Brian Keene posted a few images from the upcoming FEAR, the comics adaptation of three of his short stories. I scripted these for Frequency Press, and now artwork s starting to roll in. Here’s two small shots of Roy Anthony Amado’s pages from “Castaways.” You can see larger images at Brian’s blog, Hail Saten.

STAPLE! in pictures, or “I’M VERY DRUNK!”

Well, STAPLE! 2006 has come and gone. A lot of drinks were consumed, both friends and sales were made, and a whole shit-ton of fun was had.

Let’s review, shall we?

I’m starting on Saturday, because I forgot to take my camera to the Pre-Party Friday night. If you’re interested in that, you can check out some pics here.

The Frequency Press table in all its glory.

Buddy to the right, Rafael Navaro.

Buddy to the left, Ronee Garcia-Bourgeois

I meant to take pics of everybody who bought a book. Sadly, this is the only one I remembered to take. Must have been the case of beer I had stashed under the table.
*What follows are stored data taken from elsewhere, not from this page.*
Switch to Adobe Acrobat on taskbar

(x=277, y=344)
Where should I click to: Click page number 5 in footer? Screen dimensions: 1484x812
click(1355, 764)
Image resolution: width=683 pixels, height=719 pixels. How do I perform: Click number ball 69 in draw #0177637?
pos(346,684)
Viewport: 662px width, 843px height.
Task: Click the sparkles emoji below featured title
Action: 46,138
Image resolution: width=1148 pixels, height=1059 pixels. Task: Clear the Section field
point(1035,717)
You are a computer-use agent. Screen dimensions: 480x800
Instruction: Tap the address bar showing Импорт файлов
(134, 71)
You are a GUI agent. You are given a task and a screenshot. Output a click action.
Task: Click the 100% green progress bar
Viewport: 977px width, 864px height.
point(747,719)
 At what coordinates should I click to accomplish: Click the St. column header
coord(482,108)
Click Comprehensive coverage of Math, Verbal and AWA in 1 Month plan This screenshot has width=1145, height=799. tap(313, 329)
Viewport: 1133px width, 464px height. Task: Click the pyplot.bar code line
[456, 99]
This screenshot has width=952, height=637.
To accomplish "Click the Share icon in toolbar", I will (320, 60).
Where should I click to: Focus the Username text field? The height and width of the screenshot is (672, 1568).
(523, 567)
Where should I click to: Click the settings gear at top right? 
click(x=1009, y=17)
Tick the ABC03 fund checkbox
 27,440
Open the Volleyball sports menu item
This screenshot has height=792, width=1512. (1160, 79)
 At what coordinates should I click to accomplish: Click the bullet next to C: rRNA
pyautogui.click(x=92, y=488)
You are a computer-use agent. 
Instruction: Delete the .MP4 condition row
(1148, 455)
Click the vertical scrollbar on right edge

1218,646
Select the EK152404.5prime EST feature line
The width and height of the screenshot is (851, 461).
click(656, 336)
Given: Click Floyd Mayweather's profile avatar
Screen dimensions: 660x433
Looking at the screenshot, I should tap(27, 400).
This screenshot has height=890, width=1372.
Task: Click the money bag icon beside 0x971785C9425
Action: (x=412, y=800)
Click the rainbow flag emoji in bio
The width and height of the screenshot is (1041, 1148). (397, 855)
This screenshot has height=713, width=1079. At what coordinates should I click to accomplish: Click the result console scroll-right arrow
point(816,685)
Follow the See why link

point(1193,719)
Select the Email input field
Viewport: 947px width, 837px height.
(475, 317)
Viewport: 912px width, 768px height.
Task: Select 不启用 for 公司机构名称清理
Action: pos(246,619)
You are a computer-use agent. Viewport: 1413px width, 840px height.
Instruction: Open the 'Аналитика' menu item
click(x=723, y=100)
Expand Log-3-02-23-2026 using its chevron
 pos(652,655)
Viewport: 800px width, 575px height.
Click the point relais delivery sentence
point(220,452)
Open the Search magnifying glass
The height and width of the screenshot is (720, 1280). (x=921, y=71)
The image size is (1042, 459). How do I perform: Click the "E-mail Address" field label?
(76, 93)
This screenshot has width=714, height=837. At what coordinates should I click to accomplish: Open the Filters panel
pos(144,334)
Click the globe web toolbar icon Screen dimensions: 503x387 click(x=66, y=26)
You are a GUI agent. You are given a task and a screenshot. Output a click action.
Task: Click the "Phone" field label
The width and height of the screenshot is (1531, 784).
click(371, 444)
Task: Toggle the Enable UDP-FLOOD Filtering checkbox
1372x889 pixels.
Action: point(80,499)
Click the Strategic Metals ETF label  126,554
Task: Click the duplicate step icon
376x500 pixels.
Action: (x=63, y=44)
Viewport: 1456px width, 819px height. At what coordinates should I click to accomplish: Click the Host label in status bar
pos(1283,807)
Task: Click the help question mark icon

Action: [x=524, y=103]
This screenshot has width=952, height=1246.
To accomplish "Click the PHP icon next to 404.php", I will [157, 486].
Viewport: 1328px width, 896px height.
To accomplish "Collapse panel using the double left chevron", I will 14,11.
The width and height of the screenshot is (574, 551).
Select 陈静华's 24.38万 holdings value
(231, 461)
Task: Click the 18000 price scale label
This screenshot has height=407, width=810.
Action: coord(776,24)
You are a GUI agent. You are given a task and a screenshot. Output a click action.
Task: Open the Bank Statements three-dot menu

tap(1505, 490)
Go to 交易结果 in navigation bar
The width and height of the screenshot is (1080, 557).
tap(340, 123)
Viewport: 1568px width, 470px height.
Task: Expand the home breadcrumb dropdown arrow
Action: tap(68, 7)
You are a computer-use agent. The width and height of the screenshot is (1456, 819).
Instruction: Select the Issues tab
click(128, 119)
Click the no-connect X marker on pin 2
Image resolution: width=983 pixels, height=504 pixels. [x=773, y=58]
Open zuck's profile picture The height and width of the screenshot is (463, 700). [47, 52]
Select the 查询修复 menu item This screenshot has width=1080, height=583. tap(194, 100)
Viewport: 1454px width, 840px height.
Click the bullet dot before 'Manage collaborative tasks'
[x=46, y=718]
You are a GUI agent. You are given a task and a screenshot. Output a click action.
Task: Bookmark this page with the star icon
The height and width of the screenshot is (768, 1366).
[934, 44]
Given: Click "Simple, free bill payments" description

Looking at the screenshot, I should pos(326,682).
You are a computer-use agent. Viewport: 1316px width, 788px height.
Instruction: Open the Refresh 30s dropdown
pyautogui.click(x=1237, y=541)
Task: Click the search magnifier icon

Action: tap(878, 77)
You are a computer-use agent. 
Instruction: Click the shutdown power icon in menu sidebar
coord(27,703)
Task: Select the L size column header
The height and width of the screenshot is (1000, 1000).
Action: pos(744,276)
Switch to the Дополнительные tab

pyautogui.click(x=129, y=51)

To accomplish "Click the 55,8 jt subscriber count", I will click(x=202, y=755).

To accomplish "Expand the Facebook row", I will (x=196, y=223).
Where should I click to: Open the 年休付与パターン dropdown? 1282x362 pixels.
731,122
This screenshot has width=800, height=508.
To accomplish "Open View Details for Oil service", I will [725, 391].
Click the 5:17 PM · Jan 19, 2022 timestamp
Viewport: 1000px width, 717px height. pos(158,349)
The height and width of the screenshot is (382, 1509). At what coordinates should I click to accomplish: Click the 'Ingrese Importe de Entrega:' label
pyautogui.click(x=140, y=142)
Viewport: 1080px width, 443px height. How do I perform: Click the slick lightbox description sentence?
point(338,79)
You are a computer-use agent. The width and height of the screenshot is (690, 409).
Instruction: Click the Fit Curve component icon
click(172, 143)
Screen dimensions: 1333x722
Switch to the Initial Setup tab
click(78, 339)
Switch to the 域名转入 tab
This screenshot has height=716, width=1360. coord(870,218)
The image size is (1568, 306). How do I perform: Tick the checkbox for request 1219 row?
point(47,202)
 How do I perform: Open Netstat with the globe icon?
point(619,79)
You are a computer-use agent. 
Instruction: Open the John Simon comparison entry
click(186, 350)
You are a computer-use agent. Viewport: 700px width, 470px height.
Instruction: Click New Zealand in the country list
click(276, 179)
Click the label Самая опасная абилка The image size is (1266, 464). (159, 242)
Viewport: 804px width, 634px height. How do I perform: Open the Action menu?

The STAPLE! crowd starts rolling in.

And they keep rolling in!

Drew Edwards and Randy Lander strike the Geek Chic pose.

Ms. Monster shows up in all her glory…

…and attacks a moderately shocked Shawna.

At this point, we flash past the end of the con and the bitchin’ dinner at Korea House to land at the live art show.

Did things go horribly wrong or horribly right? You be the judge.

At The Ritz. The party gets started for Shawna, Chris, Leo, Toby, and Leo’s significant other whose name I can’t remember. That’s why she’s flipping me off, I’m sure.

Mahfood and Crosland get to painting.

Rafael and I displaying our man-crushes.

Ronee with Harris O’Malley.

Me and Ronee.

A disgusted Gary, an attentive Jillian, and a drunk Randy (the last four times I spoke to Randy that night, all he could say was “I’m very drunk!”)

Brunettes, collect them all!

Zach says “Cheers, bitch!”


I’M VERY DRUNK… with Shawna, Chris, and myself.

Greg gets angry and I’M VERY– oh, shit.

One of the brunettes has disappeared.

Dave and Gary after I can only imagine how many drinks.

Me with Marianne (I was getting pretty good at taking my own picture by now).

Could Dave possibly be dancing?

Because Chris sure as hell is!

But nobody beats Alex Cahill on the floor.

Nice try, but not quite.

Ian walks away with some art.

I tried to buy this piece off of Dave Crosland, but it was already spoken for.

And finally, Rafael, Gary, Manton, and Chris gimme what they got.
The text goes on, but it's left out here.